Итак, по Мартынову, маятник начинает двигаться в сторону новой визуальности. Интересно подумать, что же в этом случае будет происходить с литературой. Могу осторожно предположить, что она тоже будет двигаться в сторону визуальности. Как далеко она (литература) зайдет в этом направлении и что это будет за визуальность, сейчас сказать невозможно, но, вероятно, скоро станет актуальным вектор «от рассказывания историй к писанию картин». Разумеется, речь не о возвращении к таким почтенным практикам, как «описания природы» или «путевые заметки» в их традиционном понимании. Мне, честно говоря, самому не очень понятно, что такое в данном контексте «писание картин». Мне видится пока только вот этот вектор – от «рассказать» к «описать». И могу упомянуть нескольких авторов, которые, как мне кажется, движутся в этом направлении наиболее убедительно – назову, пожалуй, Дениса Осокина, Анатолия Гаврилова, Сергея Соколовского и Ольгу Зондберг. Те, кто знаком с их творчеством, думаю, хотя бы приблизительно поймут, о каком векторе я говорю.
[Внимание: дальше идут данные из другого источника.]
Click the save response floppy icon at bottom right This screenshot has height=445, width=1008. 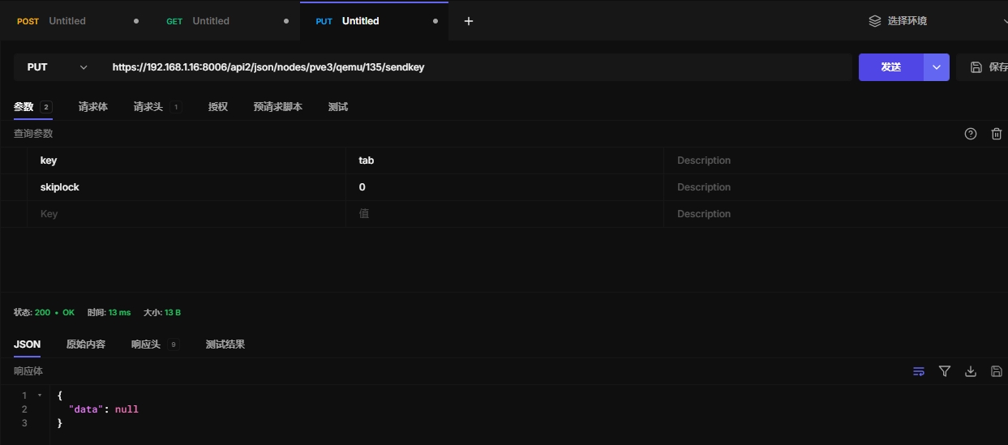coord(997,371)
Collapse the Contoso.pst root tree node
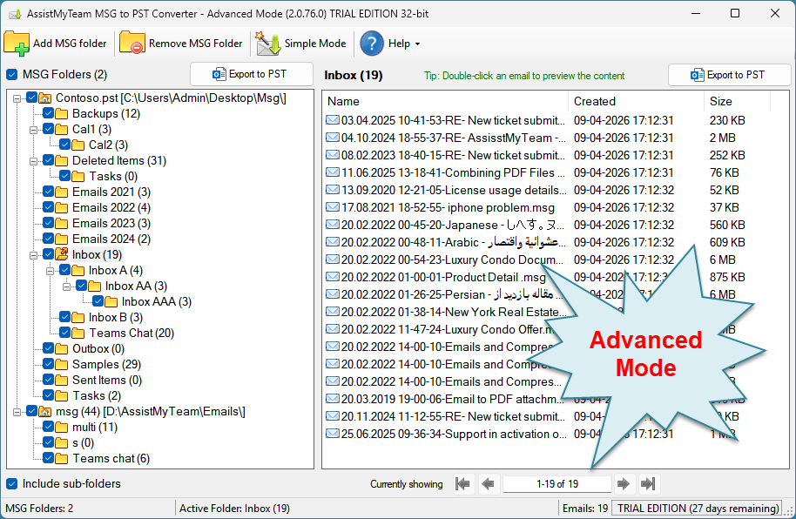796x519 pixels. (17, 98)
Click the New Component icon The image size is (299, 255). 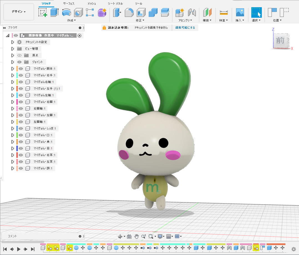click(x=179, y=12)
И, может быть, двигаясь в этом направлении – к «новой визуальности», – современная русская литература найдет выходы из тупиков, в которые она зашла: невозможности прямого высказывания и «утраты веры в великие рассказы». Хотя, конечно, никакая «новая визуальность» не вернет русскую литературу с периферии в центр общественного внимания, не сделает ее зеркалом российского общества. Может, оно и к лучшему.